A totalidade de registros se confirma com os atendimentos realizados pelo Provid, da Polícia Militar do Distrito Federal (PMDF). O projeto tem o objetivo de prevenir, inibir e interromper o ciclo da violência doméstica.
A maior parte dos 4.272 atendimentos refere-se a ameaças, como afirma a coordenadora do Provid, tenente Adriana Vilela. “Grande parte das denúncias que recebemos trata-se de ameaças. Desta forma, o policial que faz o atendimento procura entender o caso e depois faz as devidas orientações à vítima, como registrar ocorrência.
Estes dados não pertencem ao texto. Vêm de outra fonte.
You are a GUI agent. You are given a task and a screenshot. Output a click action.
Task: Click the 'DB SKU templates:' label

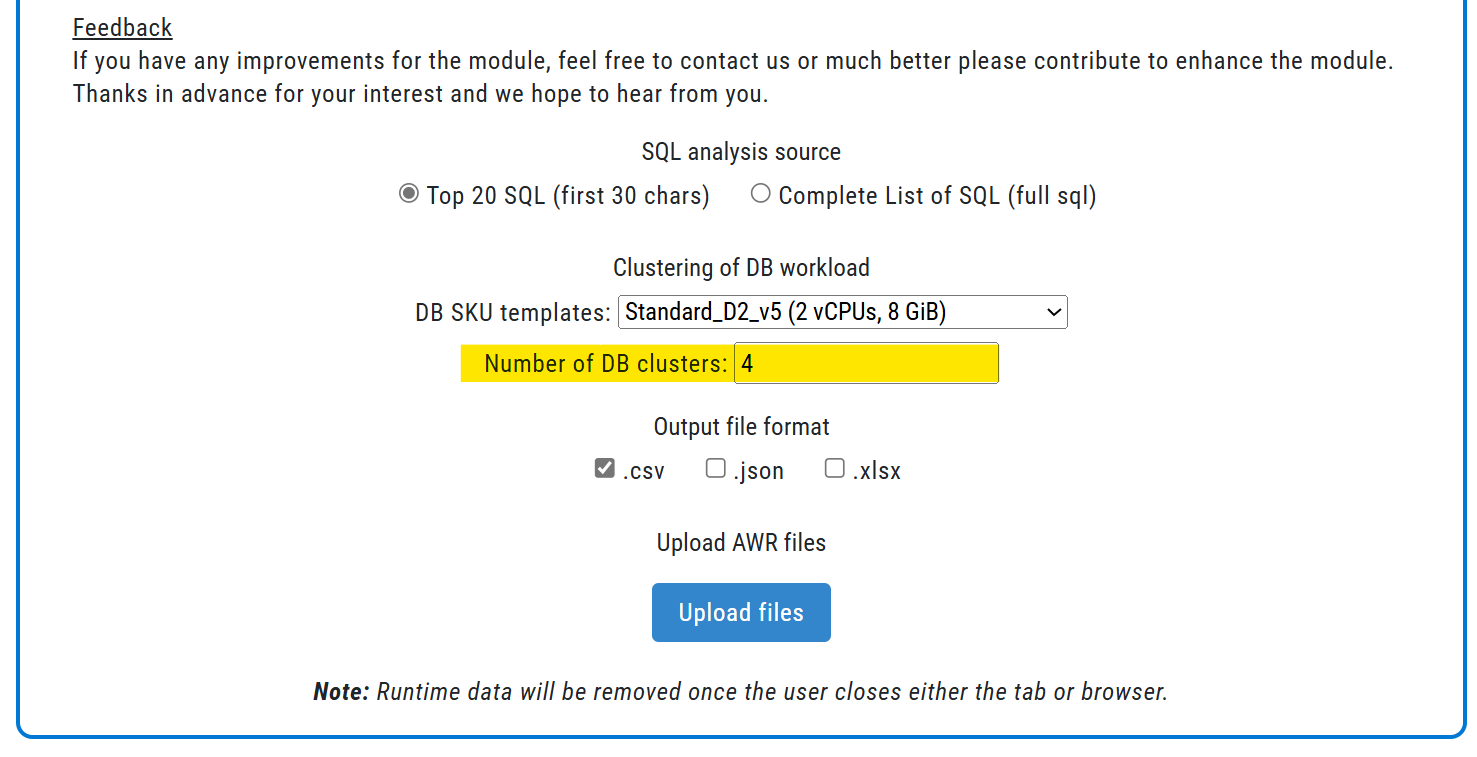pos(513,313)
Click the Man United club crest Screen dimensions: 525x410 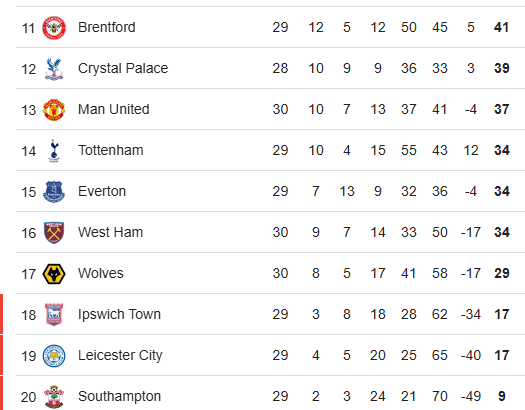[54, 110]
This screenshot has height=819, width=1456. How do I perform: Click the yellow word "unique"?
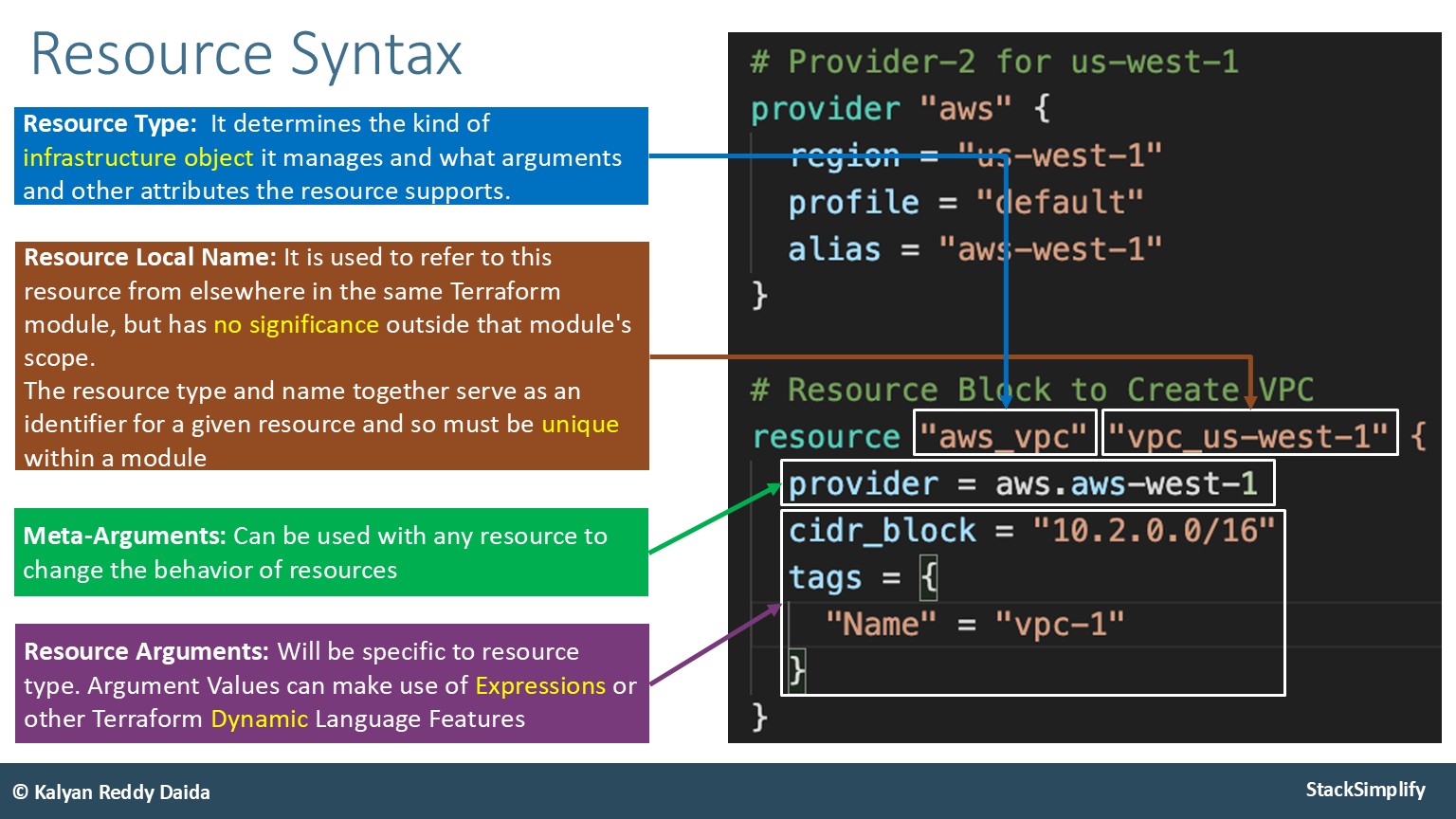point(579,424)
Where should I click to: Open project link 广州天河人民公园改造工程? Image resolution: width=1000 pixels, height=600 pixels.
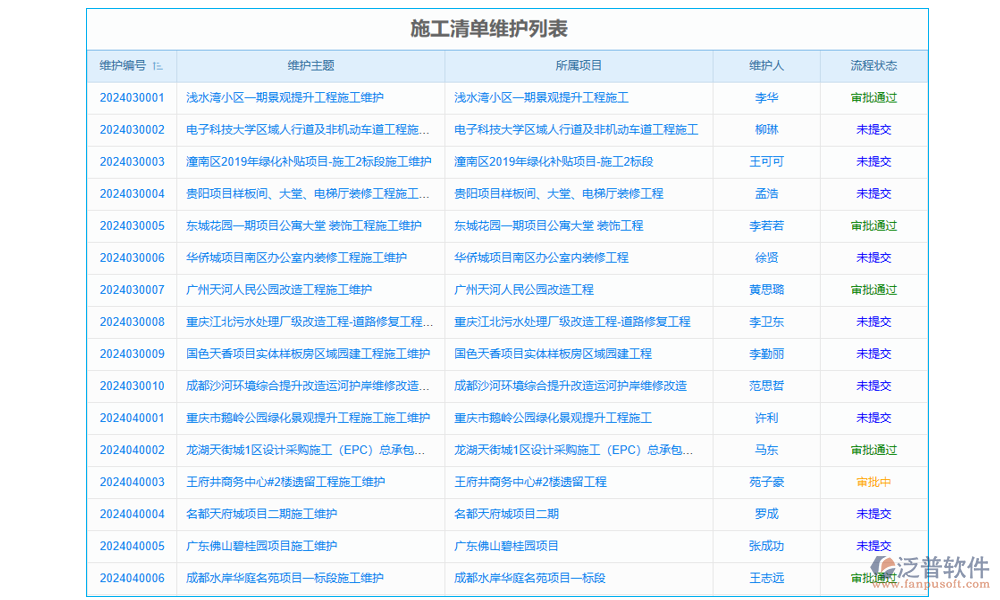click(522, 290)
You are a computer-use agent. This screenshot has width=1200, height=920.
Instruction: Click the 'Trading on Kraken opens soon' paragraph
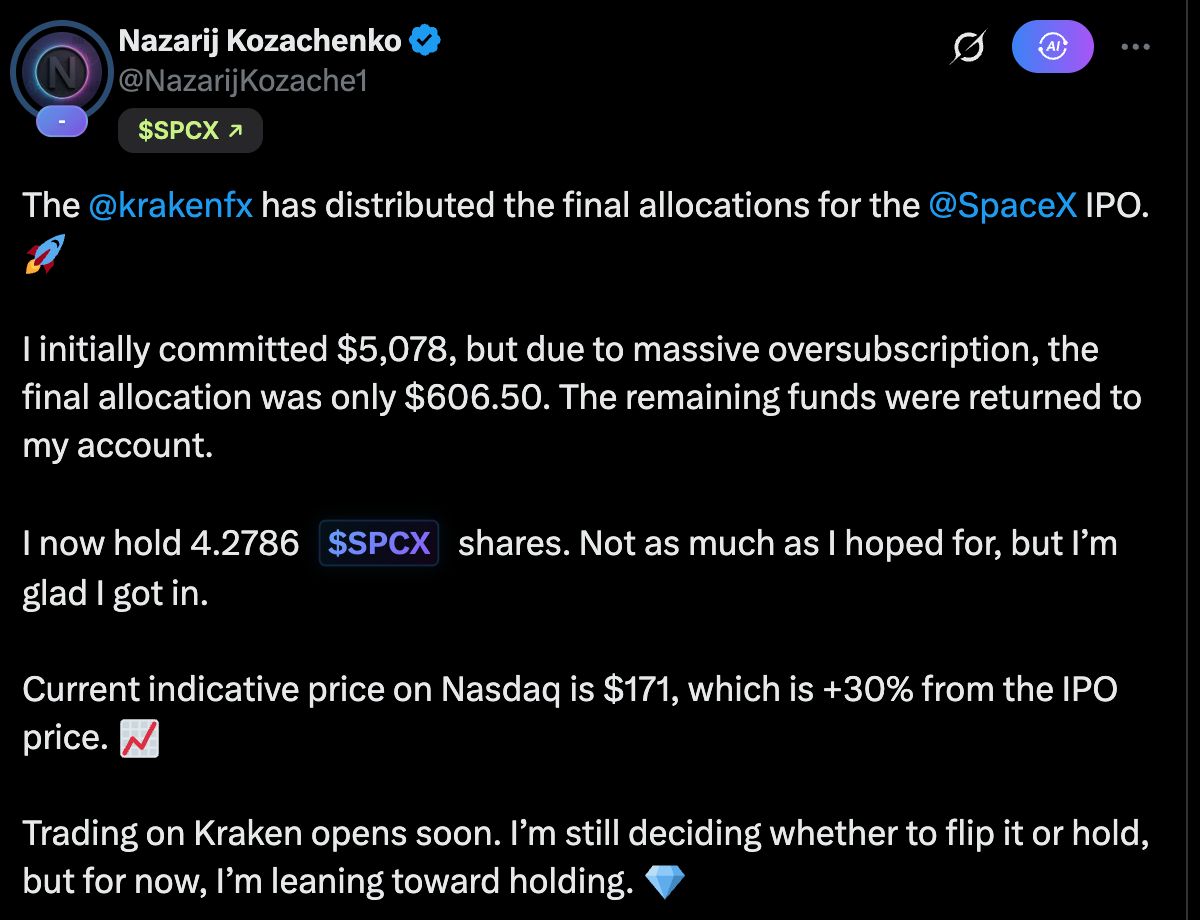[584, 857]
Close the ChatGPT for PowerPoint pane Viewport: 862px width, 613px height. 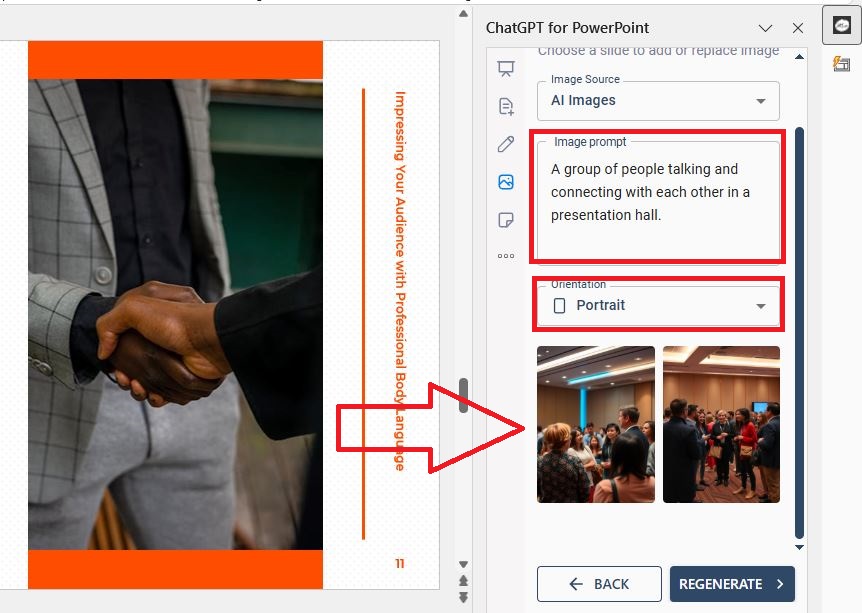798,28
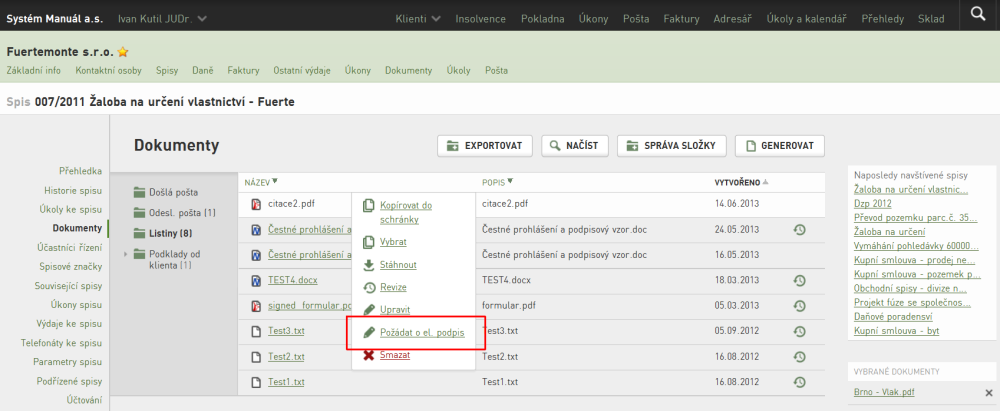Viewport: 1000px width, 411px height.
Task: Click the red X Smazat icon
Action: [369, 355]
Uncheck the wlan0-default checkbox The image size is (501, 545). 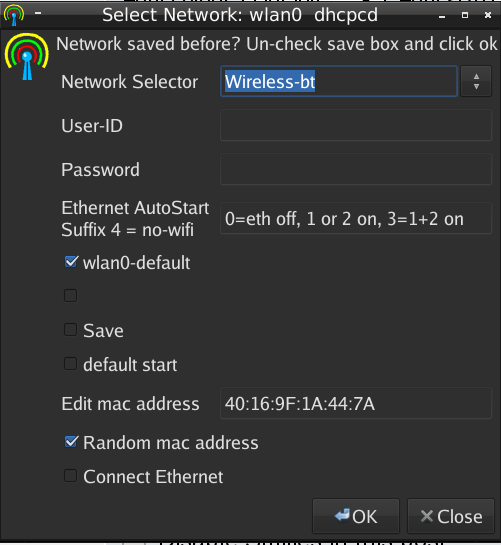[x=71, y=262]
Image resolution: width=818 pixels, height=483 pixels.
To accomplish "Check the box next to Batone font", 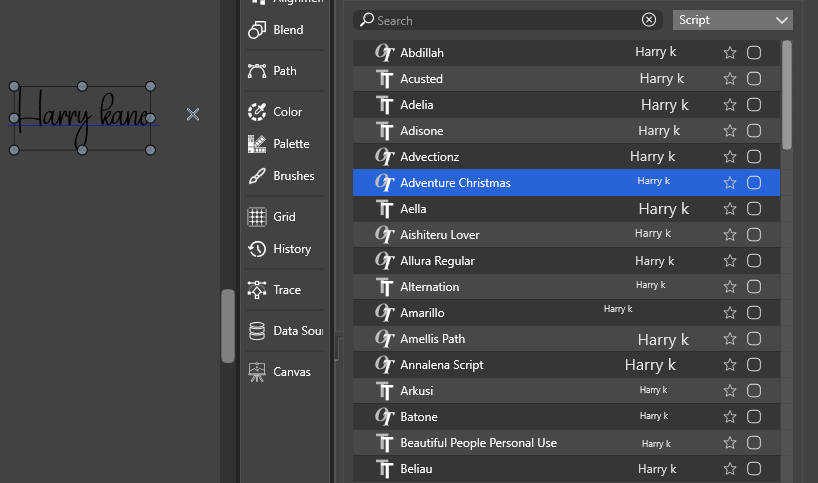I will coord(754,416).
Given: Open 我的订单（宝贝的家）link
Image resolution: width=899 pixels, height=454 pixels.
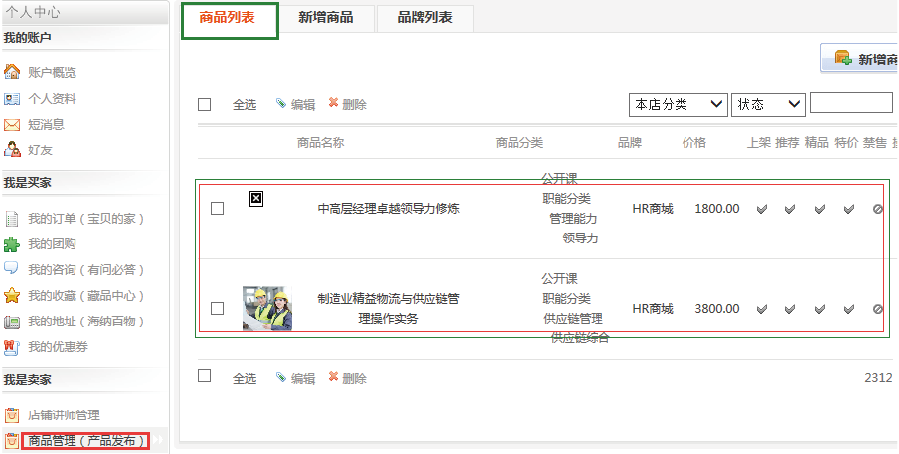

Mas, antes de qualquer decisão, fazemos um trabalho para dar segurança a essa vítima, para que ela se sinta amparada e segura para tomar as decisões cabíveis”, esclarece a policial.

 

Lei Maria da Penha reduz violência doméstica

A Lei Maria da Penha disponibiliza as Medidas Protetivas de Urgência (MPU), considerada uma das principais conquistas para as vítimas de violência pela coordenadora do Núcleo Judiciário da Mulher, juíza Luciana Lopes Rocha, do Tribunal de Justiça do Distrito Federal e Território (TJDFT). “A medida protetiva é o coração da lei. É ela que evita a escalada da violência, que muitas vezes é cíclica. Exemplo disso são as vítimas de feminicídio, em que quase a totalidade nunca havia sequer registrado uma ocorrência de violência doméstica”, garante a titular do Juizado de Violência Doméstica e Familiar contra a Mulher.
“O fortalecimento das medidas protetivas ocorre por meio de três pilares que permeiam as parcerias entre o Judiciário e a Segurança Pública: o monitoramento possível eletrônico, que é primordial, os atendimentos psicossociais de vítimas e autores e a capacitação dos servidores da segurança”, explica a juíza.

Denúncias salvam vidas

A coordenadora do Núcleo de Assistência Jurídica de Defesa da Mulher, Dulcielly Nóbrega de Almeida, reforça a importância de buscar apoio, seja no Pró-Vítima, nas delegacias ou nas unidades do Centro de Atendimento Especializado à Mulher (Ceam). A defensora lembra que as orientações disponíveis podem ajudar a mulher a se encorajar para o registro da denúncia e, assim, evitar uma tragédia. “A gente vê pelas estatísticas que a denúncia e as medidas protetivas salvam vidas”, avalia. “Apenas em 1,5% dos casos das mulheres vítimas de feminicídio, havia algum tipo de medida protetiva em vigência. Isso significa que, para muitos homens, a denúncia ou mesmo a medida protetiva fez a diferença, seja porque eles têm medo de perder o emprego ou de serem presos”.
De acordo com Dulcielly, o agressor da violência doméstica não tem um perfil definido. “Geralmente, é um trabalhador, pai de família, um homem comum. Ele tem medo da Justiça e vai respeitar a ordem judicial. Veja que 72% das mulheres que morreram não tinham nem sequer denunciado o agressor. ” Os dados são de pesquisa realizada em março pela Secretaria de Segurança Pública (SSP-DF).